There is no golden rule here. Physical switch segregation happens when the storage network demands more features/reliability than the data-network environment can provide. But if the data network stack is robust enough, a VLAN is all that's needed to segregate.
If you're dropping in a new storage network, you go with physical separation for two major reasons:
- Your Security posture demands that such traffic be segregated. You'll probably do this if your DMZ networks are on physically separate hardware.
- The demands of the storage network (jumbo packets, backplane bandwidth, etc) can't be satisfied with what you already have.
2) How do you properly size a switch for your environment based on the specifications the manufacturer provide (Throughput, Forwarding Throughput, Stacking Throughput, Max Mac)?
You determine the requirements of your network, and match those to the specifications. Kinda broad, but that's what you do. Things to pay attention to in your modeling:
- Port density in physical space. Datacenters will require higher port densities than office spaces.
- Port-interconnectivity in network access. An office switch will probably have very little peer-to-peer communication and be almost exclusively upstream to other networks. Where datacenter networks can be strongly peer-to-peer. For networks with a lot of peer communication you want higher backplane bandwidths, and for L2/3 switches faster switching methods.

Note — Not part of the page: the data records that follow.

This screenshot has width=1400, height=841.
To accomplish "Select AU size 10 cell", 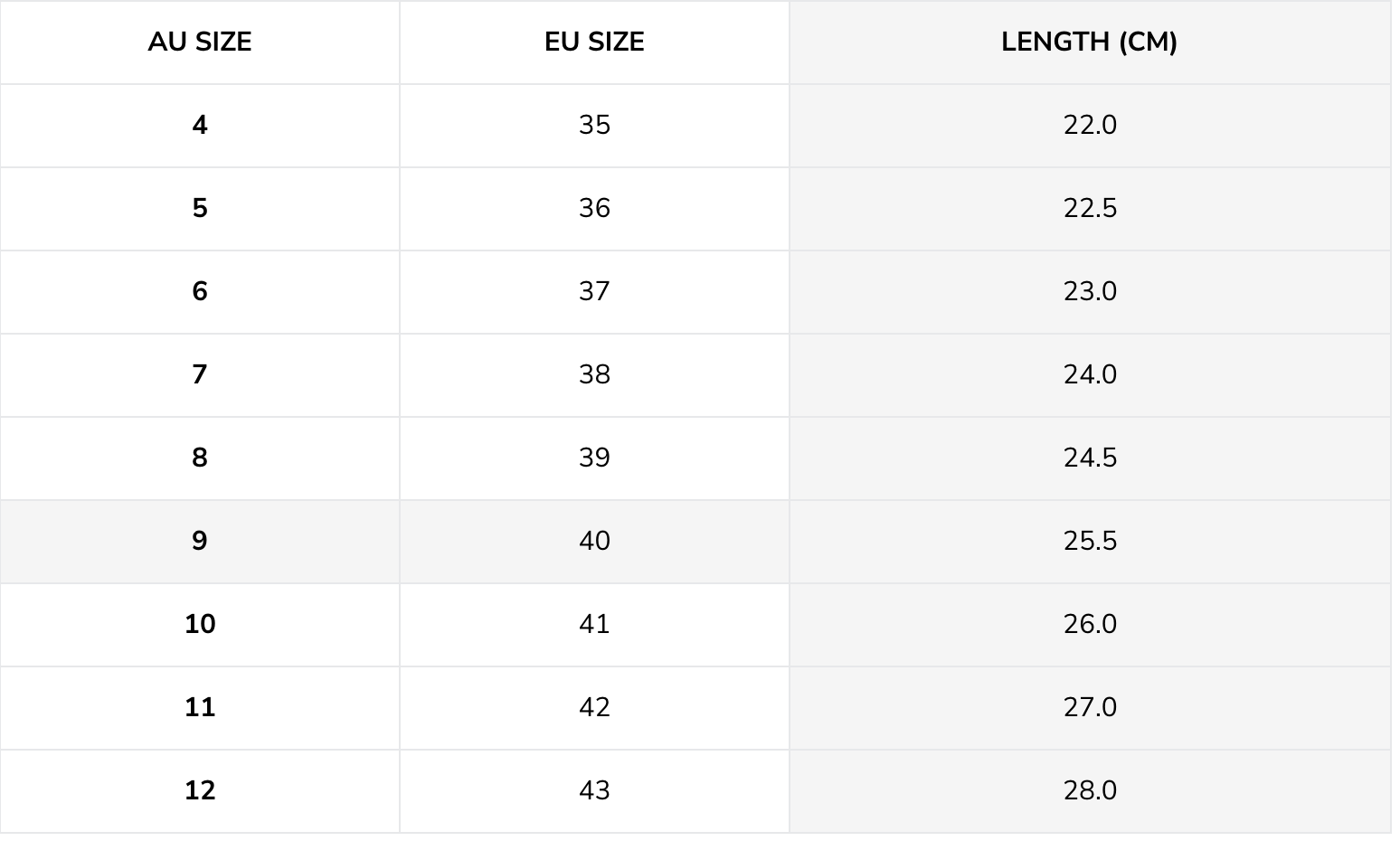I will (x=200, y=624).
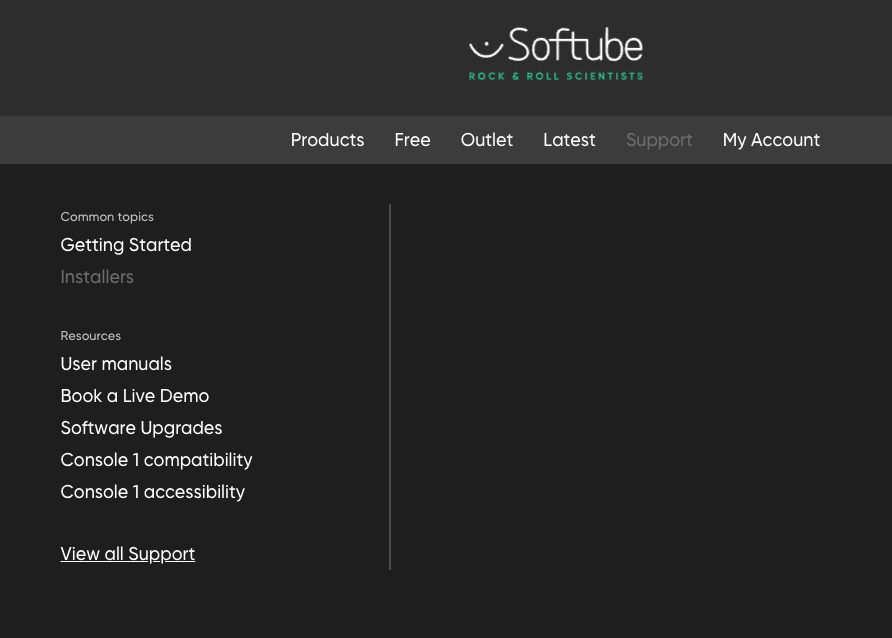Collapse the Support dropdown menu
This screenshot has height=638, width=892.
point(659,140)
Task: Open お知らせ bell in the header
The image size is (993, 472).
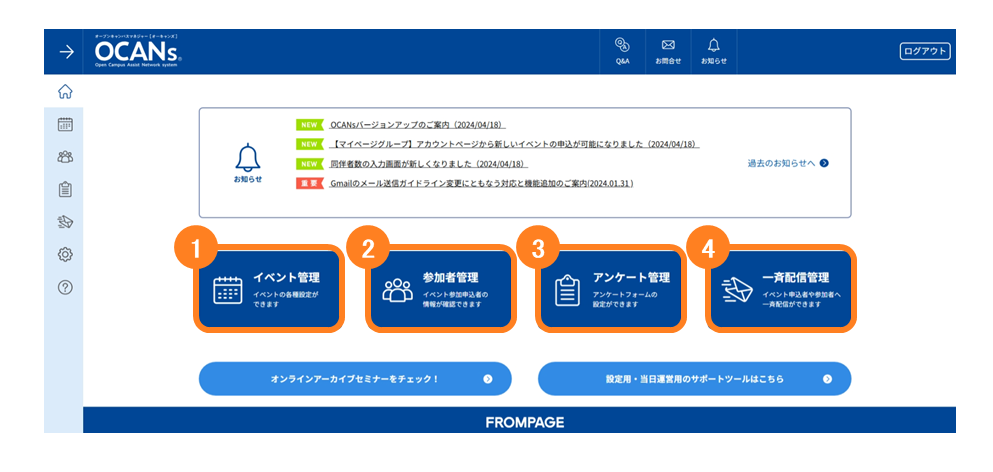Action: click(714, 51)
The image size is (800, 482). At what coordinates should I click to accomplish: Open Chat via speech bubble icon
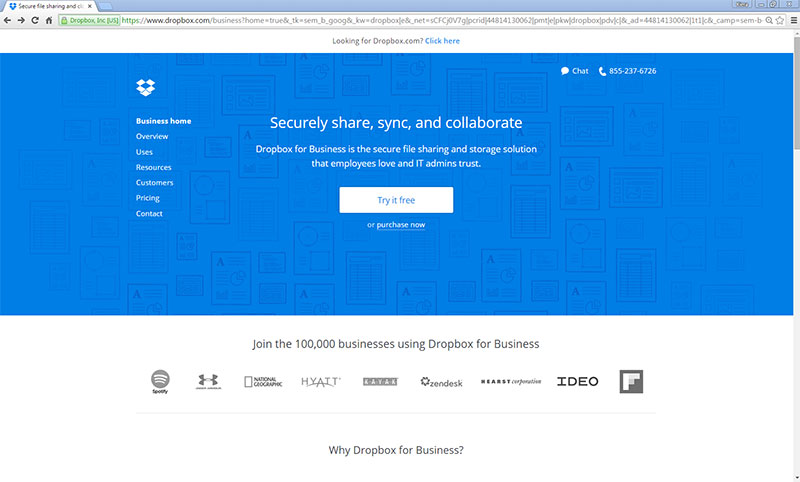click(x=565, y=71)
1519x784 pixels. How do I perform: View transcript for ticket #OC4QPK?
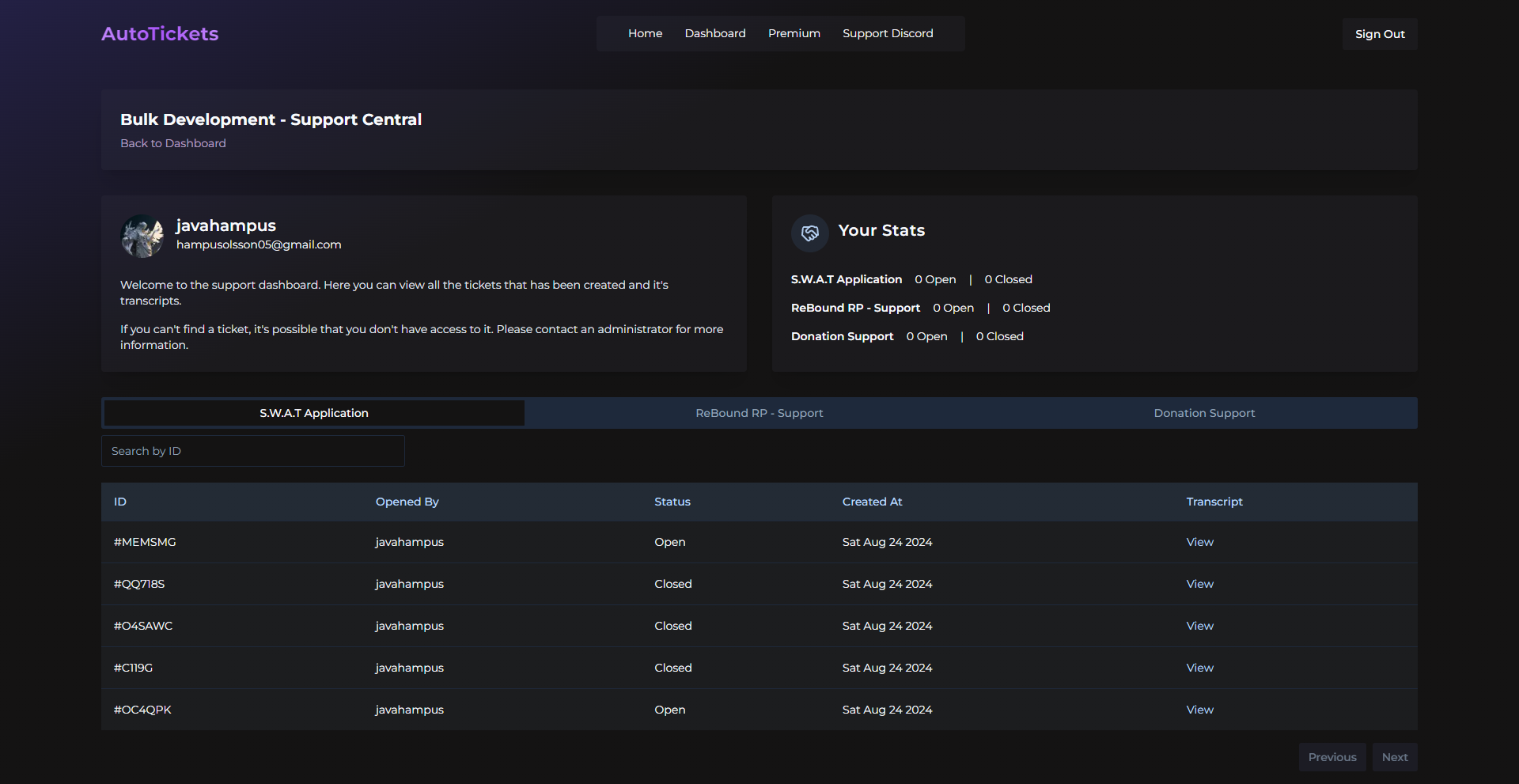pos(1199,710)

- Switch special features. If you're going to need add-on features like WACP, 802.11x, port access rules, or other such things, get a switch that can do it. The more features you need, the beefier the CPU you'll need.
- Size of L2 networks. Switches need to track MAC addresses, and for each L2 network they're on (VLAN) they'll need to keep abreast of where clients are located on each network. Big central switches will need big MAC tables.
3) If you have two switch options and one has a maximum Mac address of 8,000 vs. another with 16,0000. What does this really mean to me? How do make sure one vs. another is sized properly for me?
How big are your L2 networks? You need one MAC address for each network interface (physical or virtual) on a network, and the switch needs to track all of those so it knows how to forward packets through its switching infrastructure. An 8K MAC table means that it can accommodate L2 networks with up to about 8K clients on them. That's all.
4) Besides VLAN and Jumbo Frame support, is there any other "Must" haves for a virtual environments production or storage networks?
Storage networking protocols are less tolerant of out-of-order arrival than other TCP protocols, so engineering to prevent such is much more important than it is for general data networks. There is no bullet-point on the feature list to look for, though.
Storage stacks are very sensitive to latency, so minimize that. If you're in a large datacenter with a high port-density, you'll probably want to go with a chassis+blade style switch over stackables as they tend to be lower latency between peers (sub-milisecond latencies do add up).
Large virtualization hosts generally can take advantage of trunking (LACP, 802.11ad, EtherChannel), which allows higher per-host bandwidth utilization and multiple VLAN support inside the VM environment.